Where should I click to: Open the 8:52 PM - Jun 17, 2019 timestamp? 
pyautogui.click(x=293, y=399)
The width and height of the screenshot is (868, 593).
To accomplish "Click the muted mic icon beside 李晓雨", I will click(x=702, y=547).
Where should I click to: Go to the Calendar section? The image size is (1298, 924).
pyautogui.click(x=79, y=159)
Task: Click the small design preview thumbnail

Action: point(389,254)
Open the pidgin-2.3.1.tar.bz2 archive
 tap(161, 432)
+-------+
WHAT TO PRODUCE:
In the listing above, find the line containing "Where should I click to: Go" and please quote exactly that line through the last one, and no other lines.

SOLUTION:
Where should I click to: Go to the Calendar section? The image size is (1298, 924).
pyautogui.click(x=79, y=159)
Task: Click the small design preview thumbnail

Action: point(389,254)
Open the pidgin-2.3.1.tar.bz2 archive
 tap(161, 432)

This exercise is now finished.